■ **TASK TO CARRY OUT**
What you write must match exactly the lines from the one with "Given: Click object" through the last line of the material below.

■ **LISTED ENTRIES**
>>>>

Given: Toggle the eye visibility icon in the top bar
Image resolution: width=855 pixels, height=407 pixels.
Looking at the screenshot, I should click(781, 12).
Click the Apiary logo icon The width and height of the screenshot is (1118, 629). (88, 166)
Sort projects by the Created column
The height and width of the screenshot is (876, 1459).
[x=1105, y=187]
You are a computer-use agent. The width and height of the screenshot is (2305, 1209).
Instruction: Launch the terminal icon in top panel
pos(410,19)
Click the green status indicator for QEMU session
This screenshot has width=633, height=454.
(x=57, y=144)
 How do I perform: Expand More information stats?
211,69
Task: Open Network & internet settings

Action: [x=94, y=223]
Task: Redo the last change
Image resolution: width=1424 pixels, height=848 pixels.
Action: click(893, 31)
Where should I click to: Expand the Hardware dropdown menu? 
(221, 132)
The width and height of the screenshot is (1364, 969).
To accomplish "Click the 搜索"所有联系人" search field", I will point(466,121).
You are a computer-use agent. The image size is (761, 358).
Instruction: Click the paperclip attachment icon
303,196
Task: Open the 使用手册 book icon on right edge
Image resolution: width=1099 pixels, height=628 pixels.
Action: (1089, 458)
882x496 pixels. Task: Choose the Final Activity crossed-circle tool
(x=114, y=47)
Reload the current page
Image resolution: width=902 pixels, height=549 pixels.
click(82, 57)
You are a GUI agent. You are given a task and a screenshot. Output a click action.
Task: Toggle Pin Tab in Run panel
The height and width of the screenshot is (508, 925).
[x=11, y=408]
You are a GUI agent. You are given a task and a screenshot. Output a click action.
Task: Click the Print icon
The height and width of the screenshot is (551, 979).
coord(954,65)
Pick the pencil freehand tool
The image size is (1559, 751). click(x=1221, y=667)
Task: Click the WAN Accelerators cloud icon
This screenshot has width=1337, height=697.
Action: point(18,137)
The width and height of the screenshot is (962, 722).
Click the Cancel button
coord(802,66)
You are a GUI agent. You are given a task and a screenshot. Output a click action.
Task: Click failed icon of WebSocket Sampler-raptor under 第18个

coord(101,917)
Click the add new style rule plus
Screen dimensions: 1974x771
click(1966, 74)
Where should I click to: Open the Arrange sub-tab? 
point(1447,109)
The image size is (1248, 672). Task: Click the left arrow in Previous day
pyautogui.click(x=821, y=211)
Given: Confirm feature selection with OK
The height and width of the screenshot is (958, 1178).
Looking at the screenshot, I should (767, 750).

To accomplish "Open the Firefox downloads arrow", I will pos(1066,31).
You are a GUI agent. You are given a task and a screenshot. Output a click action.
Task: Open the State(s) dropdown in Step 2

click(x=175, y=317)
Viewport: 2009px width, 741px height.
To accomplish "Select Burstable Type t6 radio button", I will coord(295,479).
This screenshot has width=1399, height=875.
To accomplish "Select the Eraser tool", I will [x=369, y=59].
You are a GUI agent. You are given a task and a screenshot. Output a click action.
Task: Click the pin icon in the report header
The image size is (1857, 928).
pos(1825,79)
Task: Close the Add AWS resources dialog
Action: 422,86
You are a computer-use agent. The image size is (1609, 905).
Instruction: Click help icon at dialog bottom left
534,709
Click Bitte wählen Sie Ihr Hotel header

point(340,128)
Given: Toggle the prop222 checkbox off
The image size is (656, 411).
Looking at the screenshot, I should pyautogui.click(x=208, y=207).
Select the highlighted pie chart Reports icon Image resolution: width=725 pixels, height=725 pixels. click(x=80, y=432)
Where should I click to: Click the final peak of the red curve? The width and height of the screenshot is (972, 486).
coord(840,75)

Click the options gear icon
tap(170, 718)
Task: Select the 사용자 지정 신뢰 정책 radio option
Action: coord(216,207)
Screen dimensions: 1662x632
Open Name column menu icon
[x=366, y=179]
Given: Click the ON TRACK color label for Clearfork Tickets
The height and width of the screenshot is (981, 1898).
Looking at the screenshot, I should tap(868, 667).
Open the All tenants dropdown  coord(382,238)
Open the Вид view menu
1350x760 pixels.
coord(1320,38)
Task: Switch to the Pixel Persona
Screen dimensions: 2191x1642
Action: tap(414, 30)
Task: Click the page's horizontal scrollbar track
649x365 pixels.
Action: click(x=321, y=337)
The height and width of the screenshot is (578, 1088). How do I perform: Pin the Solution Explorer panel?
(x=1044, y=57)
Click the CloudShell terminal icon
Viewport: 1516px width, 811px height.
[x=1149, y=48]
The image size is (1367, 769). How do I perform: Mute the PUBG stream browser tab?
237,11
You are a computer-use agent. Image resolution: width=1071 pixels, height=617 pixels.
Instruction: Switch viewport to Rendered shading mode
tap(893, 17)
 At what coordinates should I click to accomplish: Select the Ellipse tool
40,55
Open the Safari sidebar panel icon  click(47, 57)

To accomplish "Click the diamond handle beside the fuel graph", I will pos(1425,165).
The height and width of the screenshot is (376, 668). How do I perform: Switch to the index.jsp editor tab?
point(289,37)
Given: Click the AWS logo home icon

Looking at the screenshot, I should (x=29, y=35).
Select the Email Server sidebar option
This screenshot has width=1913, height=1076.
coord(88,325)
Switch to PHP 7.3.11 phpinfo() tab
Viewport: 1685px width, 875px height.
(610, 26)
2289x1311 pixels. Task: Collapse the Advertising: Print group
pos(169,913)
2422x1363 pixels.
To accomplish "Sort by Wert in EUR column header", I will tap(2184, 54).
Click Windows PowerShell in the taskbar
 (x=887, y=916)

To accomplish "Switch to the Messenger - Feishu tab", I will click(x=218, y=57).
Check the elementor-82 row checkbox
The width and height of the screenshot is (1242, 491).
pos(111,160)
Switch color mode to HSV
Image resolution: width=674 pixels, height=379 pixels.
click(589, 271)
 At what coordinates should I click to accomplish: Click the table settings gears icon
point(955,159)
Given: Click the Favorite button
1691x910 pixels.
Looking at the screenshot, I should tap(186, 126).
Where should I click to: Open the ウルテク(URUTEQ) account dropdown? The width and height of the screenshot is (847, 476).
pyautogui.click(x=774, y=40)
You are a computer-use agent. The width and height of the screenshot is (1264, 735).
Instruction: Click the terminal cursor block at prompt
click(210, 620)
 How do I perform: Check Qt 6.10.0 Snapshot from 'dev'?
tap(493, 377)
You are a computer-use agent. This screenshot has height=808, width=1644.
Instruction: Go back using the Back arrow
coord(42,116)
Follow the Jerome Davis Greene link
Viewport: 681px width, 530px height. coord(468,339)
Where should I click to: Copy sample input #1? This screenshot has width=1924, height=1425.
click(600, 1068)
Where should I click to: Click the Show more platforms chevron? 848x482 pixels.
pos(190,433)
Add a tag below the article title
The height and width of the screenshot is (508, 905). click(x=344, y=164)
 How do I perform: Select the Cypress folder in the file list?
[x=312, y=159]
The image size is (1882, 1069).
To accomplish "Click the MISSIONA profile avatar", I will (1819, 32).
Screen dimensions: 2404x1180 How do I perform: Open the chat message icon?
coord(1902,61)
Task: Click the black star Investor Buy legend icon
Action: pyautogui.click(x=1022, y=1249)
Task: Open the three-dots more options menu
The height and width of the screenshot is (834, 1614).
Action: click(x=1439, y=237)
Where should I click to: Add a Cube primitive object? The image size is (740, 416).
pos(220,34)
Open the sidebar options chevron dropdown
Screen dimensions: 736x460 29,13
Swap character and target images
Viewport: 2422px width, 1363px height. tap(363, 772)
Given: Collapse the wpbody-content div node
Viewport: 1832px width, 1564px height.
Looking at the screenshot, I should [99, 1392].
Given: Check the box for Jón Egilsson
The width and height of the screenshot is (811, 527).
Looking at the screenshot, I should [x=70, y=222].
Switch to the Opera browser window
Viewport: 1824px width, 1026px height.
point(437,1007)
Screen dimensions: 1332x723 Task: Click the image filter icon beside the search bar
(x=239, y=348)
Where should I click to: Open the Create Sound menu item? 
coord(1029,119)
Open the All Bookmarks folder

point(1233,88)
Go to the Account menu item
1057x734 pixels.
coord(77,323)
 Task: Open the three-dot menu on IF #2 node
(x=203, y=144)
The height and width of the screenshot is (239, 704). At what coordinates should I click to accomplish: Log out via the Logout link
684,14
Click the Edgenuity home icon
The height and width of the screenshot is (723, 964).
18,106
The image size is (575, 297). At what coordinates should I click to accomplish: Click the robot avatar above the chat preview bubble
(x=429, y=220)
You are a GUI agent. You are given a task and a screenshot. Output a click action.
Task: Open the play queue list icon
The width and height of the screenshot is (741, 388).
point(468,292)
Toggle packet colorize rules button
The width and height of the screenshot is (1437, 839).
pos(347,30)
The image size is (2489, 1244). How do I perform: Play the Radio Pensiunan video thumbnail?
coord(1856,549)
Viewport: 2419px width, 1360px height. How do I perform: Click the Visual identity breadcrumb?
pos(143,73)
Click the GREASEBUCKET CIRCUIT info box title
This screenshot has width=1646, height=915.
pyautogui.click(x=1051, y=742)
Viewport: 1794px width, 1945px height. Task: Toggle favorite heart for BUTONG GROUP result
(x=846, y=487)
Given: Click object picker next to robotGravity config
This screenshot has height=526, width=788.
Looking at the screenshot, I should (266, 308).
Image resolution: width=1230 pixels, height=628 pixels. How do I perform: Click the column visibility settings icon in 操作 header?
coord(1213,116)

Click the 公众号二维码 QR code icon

<<<<

■ **RESPONSE FOR THIS EXERCISE**
Given: Click object picker next to robotGravity config
This screenshot has height=526, width=788.
Looking at the screenshot, I should (266, 308).
Image resolution: width=1230 pixels, height=628 pixels. How do I perform: Click the column visibility settings icon in 操作 header?
coord(1213,116)

Click the 公众号二维码 QR code icon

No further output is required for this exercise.